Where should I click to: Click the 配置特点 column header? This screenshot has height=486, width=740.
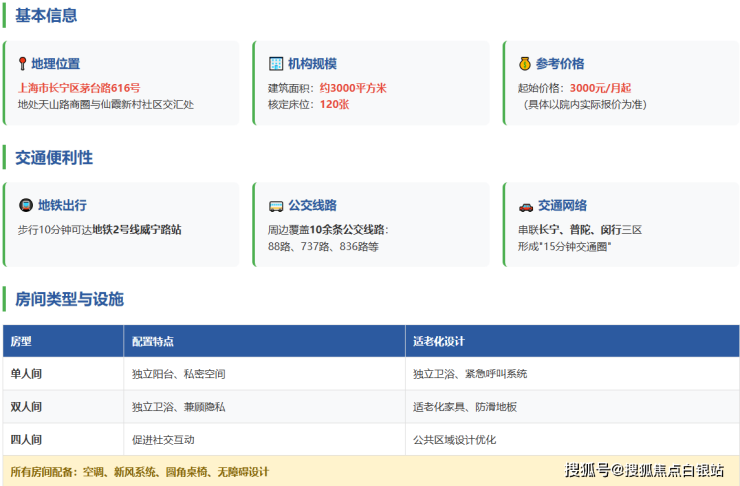(153, 341)
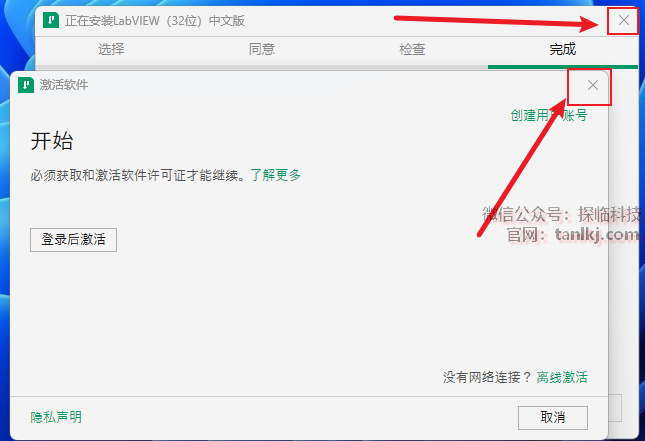Click the NI logo in the LabVIEW installer title bar
645x441 pixels.
[51, 20]
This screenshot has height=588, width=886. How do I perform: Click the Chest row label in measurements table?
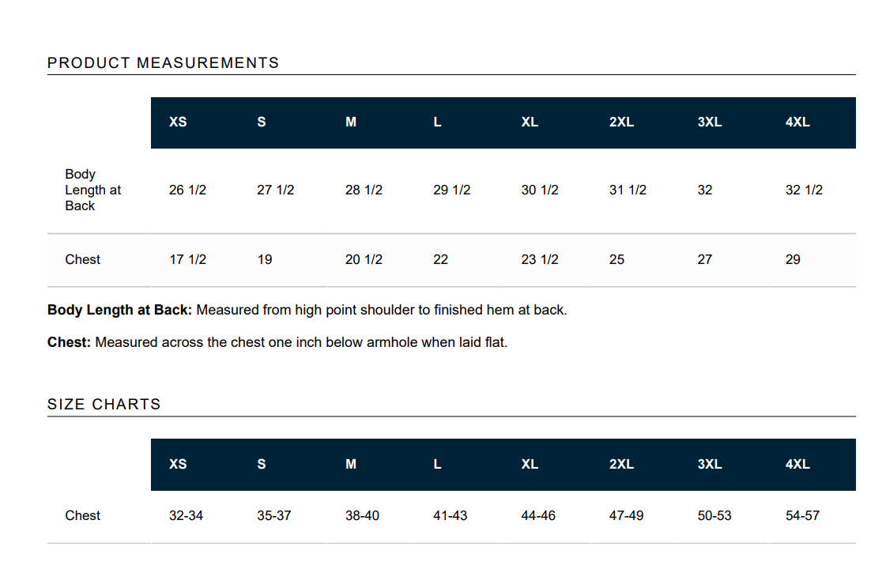(82, 259)
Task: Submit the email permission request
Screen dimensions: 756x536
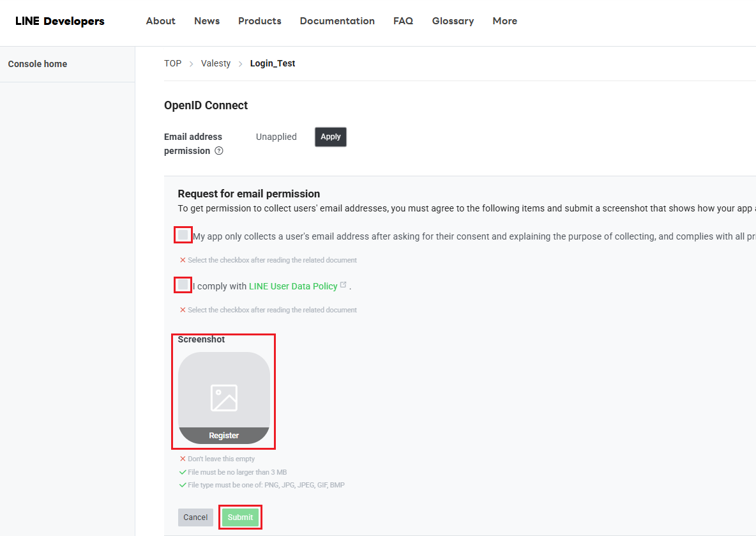Action: pos(240,517)
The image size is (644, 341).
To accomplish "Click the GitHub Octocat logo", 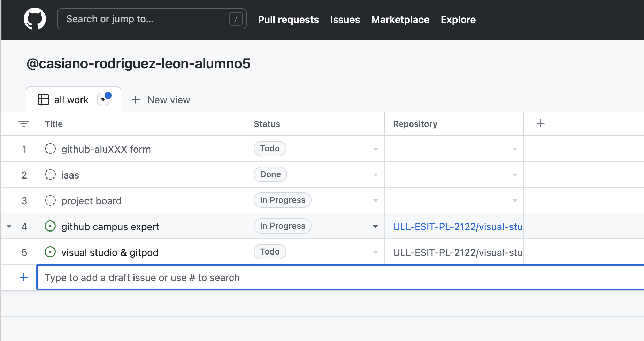I will 35,19.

Task statement ▸ Only the lines from the start of the material to the line with "The image size is (644, 341).", inclusive, belong in the answer, printed exactly and free of pictures.

Response below ▸
Where should I click to: Click the 配置特点 column header? This screenshot has height=486, width=740.
(153, 341)
Click the NI logo in the LabVIEW installer title bar
645x441 pixels.
[51, 20]
This screenshot has height=588, width=886. How do I perform: Click the Chest row label in measurements table?
(82, 259)
Task: Submit the email permission request
Screen dimensions: 756x536
Action: pos(240,517)
The image size is (644, 341).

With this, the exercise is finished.